Aim of the task: Return the passage on formation depth word for word, in full.

Given passage:
Formation depth varies widely
Some target formations are shallow with respect to their distance below the seabed. Their actual true vertical depth below sea level may reach 11,000 ft (3,354 m). Often, this means that the "shallow" sediments are unconsolidated, and difficult to drill and complete. This becomes a problem in making lateral completions. Getting a well kicked off to horizontal in less than 1,000 ft (305 m) in soft sediment is challenging. Even if the operator is successful, sand management can become an issue, and a complex sand management completion must be designed and installed.

Stored data:
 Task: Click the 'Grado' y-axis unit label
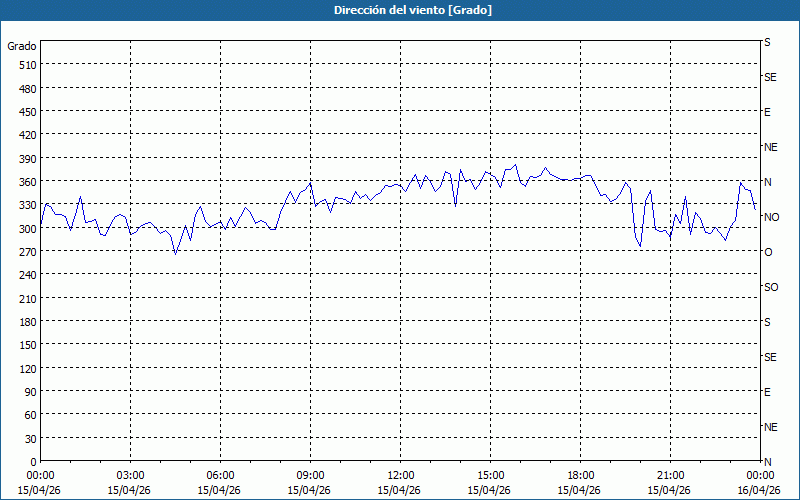tap(22, 46)
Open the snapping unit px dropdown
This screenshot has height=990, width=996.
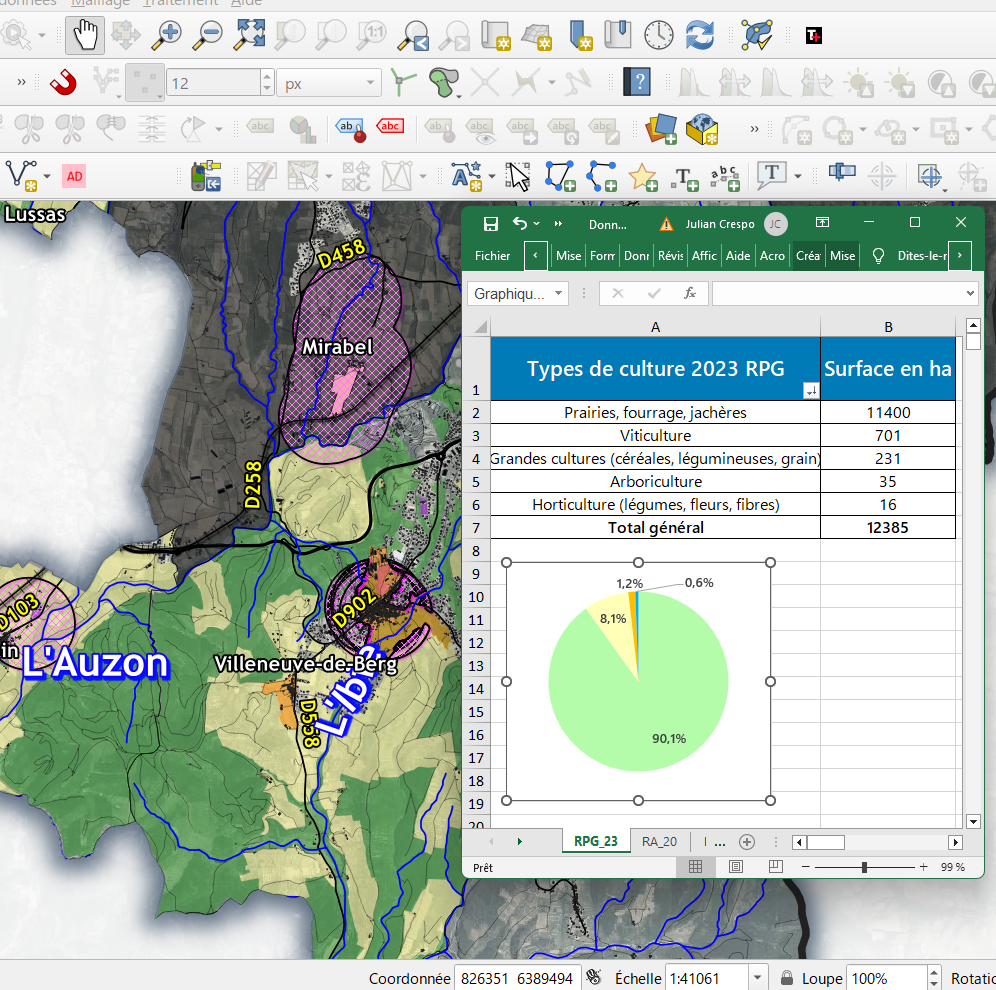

Your response:
Formation depth varies widely
Some target formations are shallow with respect to their distance below the seabed. Their actual true vertical depth below sea level may reach 11,000 ft (3,354 m). Often, this means that the "shallow" sediments are unconsolidated, and difficult to drill and complete. This becomes a problem in making lateral completions. Getting a well kicked off to horizontal in less than 1,000 ft (305 m) in soft sediment is challenging. Even if the operator is successful, sand management can become an issue, and a complex sand management completion must be designed and installed.